— SELECTION —
[START]

Let \(\mathbf {z}=(z_1, z_2, \ldots ,z_L)\), where \(z_l = \frac{S_l - \mu _l}{\sigma _l}\sim N(0,1)\ \forall l = 1,\ldots , L\), and L is the number of objects. It is notable in Eq. (9) that \(l(\mathbf {S})\) only depends on the score of objects in preference \(O_{n,w}\) during each update. Therefore, based on our mean-field assumption, only the moments of objects in preference \(O_{n,w}\) need to be updated. According to Eq. (7a) in Remark 2, we update \(\mu _{o_i} \ \forall o_i \in \{o_1, o_2, \ldots , o_k\}\) as follows:

$$\begin{aligned} \mu _{o_i}^{new} \approx {\mu _{o_i}} + \sigma _{o_i} E\left[ \frac{\partial l(\mathbf {S})/\partial z_{o_i}}{l(\mathbf {S})}\right] \approx {\mu _{o_i}} + \sigma ^2_{o_i} \frac{\partial l(\mathbf {z})/\partial z_{o_i}}{l(\mathbf {z})}\vert _{\mathbf {z}=\mathbf {0}}, \end{aligned}$$
(10)

[END]

— RECORDS TO USE —
[START]

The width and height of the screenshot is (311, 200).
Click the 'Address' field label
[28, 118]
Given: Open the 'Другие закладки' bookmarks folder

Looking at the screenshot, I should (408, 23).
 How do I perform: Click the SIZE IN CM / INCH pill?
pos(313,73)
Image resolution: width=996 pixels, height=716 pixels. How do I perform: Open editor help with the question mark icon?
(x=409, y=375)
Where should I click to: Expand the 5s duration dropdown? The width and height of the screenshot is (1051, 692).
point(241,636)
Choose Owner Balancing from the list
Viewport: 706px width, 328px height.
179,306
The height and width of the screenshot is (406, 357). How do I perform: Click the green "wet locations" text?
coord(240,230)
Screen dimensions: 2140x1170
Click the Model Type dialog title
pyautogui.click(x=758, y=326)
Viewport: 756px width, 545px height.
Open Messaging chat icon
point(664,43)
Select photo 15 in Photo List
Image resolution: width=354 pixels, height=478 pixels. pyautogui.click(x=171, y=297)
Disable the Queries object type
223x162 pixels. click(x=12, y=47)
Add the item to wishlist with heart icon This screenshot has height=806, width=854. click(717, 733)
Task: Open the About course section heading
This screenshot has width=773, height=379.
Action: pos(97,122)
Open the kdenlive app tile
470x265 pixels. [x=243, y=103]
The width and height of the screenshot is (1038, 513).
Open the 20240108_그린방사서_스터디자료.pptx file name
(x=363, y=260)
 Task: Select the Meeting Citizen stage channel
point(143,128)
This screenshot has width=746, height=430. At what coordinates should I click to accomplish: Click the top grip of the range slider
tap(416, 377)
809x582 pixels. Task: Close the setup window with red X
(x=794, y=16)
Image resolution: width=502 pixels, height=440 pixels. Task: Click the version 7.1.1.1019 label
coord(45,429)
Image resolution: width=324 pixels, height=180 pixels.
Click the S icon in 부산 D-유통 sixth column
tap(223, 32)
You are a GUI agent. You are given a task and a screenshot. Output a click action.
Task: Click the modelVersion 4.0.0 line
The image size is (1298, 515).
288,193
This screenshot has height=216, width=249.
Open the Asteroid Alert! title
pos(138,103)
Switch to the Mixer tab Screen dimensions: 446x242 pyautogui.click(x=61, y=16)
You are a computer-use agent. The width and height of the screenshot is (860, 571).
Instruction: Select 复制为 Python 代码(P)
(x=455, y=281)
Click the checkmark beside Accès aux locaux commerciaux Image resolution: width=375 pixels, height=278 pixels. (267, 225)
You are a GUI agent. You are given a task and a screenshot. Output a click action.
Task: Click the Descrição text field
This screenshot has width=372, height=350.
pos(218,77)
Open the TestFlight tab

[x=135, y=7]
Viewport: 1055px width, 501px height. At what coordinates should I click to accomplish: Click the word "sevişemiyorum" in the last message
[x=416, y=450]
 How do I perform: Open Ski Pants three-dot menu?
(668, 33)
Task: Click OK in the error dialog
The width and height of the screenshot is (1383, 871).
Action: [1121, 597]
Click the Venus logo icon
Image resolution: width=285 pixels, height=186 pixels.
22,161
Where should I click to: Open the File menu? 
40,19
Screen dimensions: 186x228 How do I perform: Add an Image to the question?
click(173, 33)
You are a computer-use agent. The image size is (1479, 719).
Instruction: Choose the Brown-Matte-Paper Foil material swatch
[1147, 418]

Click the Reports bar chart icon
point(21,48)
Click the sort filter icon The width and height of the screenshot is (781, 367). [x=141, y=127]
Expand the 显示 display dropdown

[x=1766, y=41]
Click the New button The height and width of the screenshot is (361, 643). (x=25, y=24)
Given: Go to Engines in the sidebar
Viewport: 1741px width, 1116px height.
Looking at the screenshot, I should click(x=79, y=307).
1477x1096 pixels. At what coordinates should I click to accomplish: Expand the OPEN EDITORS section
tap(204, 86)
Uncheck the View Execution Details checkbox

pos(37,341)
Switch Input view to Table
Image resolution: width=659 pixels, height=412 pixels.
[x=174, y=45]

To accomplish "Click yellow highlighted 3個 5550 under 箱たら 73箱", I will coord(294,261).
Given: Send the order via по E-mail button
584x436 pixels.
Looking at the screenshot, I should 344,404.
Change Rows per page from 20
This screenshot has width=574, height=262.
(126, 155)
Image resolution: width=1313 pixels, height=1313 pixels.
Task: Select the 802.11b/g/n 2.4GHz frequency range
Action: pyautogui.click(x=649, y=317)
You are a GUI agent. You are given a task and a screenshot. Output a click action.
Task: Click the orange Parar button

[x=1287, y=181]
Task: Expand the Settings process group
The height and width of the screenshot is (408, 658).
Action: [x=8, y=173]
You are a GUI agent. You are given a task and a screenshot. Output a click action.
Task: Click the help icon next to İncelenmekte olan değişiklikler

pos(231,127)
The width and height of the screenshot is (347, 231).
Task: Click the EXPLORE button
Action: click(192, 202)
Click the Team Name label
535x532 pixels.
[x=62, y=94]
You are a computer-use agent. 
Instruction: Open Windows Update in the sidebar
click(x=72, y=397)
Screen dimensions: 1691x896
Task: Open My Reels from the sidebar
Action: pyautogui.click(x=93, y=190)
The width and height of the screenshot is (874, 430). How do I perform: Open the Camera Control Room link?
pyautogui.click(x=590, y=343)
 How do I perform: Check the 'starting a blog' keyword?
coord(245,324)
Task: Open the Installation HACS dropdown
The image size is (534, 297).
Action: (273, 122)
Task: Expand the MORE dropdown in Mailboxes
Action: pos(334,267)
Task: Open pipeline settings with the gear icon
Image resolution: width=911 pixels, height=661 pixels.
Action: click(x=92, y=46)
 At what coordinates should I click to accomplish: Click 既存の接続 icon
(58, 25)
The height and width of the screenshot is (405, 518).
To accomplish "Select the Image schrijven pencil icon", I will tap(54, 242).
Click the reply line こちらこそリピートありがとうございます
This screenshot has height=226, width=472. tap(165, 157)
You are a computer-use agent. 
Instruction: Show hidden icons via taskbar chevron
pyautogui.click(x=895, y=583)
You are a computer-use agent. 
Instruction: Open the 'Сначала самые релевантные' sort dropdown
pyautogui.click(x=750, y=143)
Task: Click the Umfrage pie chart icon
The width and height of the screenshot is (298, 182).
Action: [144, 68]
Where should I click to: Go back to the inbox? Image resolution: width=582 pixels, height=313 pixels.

[END]

— GIVEN TASK 1 —
Using the passage on updating object scores, decide whether each statement agrees with it. Answer yes or no and quote the deciding words. (a) Only the moments of objects in preference \(O_{n,w}\) need to be updated. (b) L is the number of preferences. (c) The update of \(\mu _{o_i}\) follows Eq. (7a) in Remark 2.
— GIVEN TASK 2 —
Please update the listing starting at the line containing "The height and width of the screenshot is (405, 518)." and ending at the end of the listing, replacing "computer-use agent" with "GUI agent" and leaving everything else unchanged. Return only those lines.

— COMPLETE ANSWER 1 —
(a) Yes: "only the moments of objects in preference \(O_{n,w}\) need to be updated"
(b) No: "and L is the number of objects"
(c) Yes: "According to Eq. (7a) in Remark 2, we update \(\mu _{o_i} \ \forall o_i \in \{o_1, o_2, \ldots , o_k\}\) as follows"

— COMPLETE ANSWER 2 —
The height and width of the screenshot is (405, 518).
To accomplish "Select the Image schrijven pencil icon", I will tap(54, 242).
Click the reply line こちらこそリピートありがとうございます
This screenshot has height=226, width=472. tap(165, 157)
You are a GUI agent. 
Instruction: Show hidden icons via taskbar chevron
pyautogui.click(x=895, y=583)
You are a GUI agent. 
Instruction: Open the 'Сначала самые релевантные' sort dropdown
pyautogui.click(x=750, y=143)
Task: Click the Umfrage pie chart icon
The width and height of the screenshot is (298, 182).
Action: [144, 68]
Where should I click to: Go back to the inbox? Image resolution: width=582 pixels, height=313 pixels.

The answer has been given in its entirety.